• _Task_:
Return all of the entries exactly as written.

(Stored items from a collection)
━━━━━━━━

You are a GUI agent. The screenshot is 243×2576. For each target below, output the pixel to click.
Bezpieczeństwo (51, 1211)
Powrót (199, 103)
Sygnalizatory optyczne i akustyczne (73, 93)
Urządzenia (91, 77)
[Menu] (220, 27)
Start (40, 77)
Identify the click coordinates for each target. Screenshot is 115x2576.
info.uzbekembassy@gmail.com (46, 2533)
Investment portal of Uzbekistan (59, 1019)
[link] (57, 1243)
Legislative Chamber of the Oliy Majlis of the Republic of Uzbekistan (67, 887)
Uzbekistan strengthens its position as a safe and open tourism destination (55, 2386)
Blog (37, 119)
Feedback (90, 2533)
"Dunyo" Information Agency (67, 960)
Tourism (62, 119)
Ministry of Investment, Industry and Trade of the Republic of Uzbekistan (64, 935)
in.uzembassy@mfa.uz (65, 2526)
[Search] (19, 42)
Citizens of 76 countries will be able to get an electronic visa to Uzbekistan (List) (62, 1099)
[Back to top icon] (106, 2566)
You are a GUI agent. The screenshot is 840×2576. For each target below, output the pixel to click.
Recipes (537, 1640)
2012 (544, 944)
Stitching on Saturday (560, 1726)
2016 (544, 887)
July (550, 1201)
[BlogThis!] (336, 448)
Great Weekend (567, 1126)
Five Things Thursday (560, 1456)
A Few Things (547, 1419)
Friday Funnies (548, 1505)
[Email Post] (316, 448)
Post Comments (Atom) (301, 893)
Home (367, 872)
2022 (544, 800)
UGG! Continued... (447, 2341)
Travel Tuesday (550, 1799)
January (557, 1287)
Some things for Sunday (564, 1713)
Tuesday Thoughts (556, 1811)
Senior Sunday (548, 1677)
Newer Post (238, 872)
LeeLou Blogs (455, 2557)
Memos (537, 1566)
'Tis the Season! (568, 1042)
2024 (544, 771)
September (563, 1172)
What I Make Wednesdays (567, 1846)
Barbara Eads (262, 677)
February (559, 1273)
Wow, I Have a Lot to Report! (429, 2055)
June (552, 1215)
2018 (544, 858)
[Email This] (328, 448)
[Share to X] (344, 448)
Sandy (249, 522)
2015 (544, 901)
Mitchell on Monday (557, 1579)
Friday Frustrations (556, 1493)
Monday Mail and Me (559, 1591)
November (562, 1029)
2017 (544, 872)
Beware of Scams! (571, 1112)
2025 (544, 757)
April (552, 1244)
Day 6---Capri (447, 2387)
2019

━━━━━━━━

• _Response to the task_:
You are a GUI agent. The screenshot is 243×2576. For each target below, output the pixel to click.
Bezpieczeństwo (51, 1211)
Powrót (199, 103)
Sygnalizatory optyczne i akustyczne (73, 93)
Urządzenia (91, 77)
[Menu] (220, 27)
Start (40, 77)
Identify the click coordinates for each target. Screenshot is 115x2576.
info.uzbekembassy@gmail.com (46, 2533)
Investment portal of Uzbekistan (59, 1019)
[link] (57, 1243)
Legislative Chamber of the Oliy Majlis of the Republic of Uzbekistan (67, 887)
Uzbekistan strengthens its position as a safe and open tourism destination (55, 2386)
Blog (37, 119)
Feedback (90, 2533)
"Dunyo" Information Agency (67, 960)
Tourism (62, 119)
Ministry of Investment, Industry and Trade of the Republic of Uzbekistan (64, 935)
in.uzembassy@mfa.uz (65, 2526)
[Search] (19, 42)
Citizens of 76 countries will be able to get an electronic visa to Uzbekistan (List) (62, 1099)
[Back to top icon] (106, 2566)
You are a GUI agent. The screenshot is 840×2576. For each target below, output the pixel to click.
Recipes (537, 1640)
2012 (544, 944)
Stitching on Saturday (560, 1726)
2016 (544, 887)
July (550, 1201)
[BlogThis!] (336, 448)
Great Weekend (567, 1126)
Five Things Thursday (560, 1456)
A Few Things (547, 1419)
Friday Funnies (548, 1505)
[Email Post] (316, 448)
Post Comments (Atom) (301, 893)
Home (367, 872)
2022 (544, 800)
UGG! Continued... (447, 2341)
Travel Tuesday (550, 1799)
January (557, 1287)
Some things for Sunday (564, 1713)
Tuesday Thoughts (556, 1811)
Senior Sunday (548, 1677)
Newer Post (238, 872)
LeeLou Blogs (455, 2557)
Memos (537, 1566)
'Tis the Season! (568, 1042)
2024 (544, 771)
September (563, 1172)
What I Make Wednesdays (567, 1846)
Barbara Eads (262, 677)
February (559, 1273)
Wow, I Have a Lot to Report! (429, 2055)
June (552, 1215)
2018 (544, 858)
[Email This] (328, 448)
[Share to X] (344, 448)
Sandy (249, 522)
2015 (544, 901)
Mitchell on Monday (557, 1579)
Friday Frustrations (556, 1493)
Monday Mail and Me (559, 1591)
November (562, 1029)
2017 (544, 872)
Beware of Scams! (571, 1112)
2025 (544, 757)
April (552, 1244)
Day 6---Capri (447, 2387)
2019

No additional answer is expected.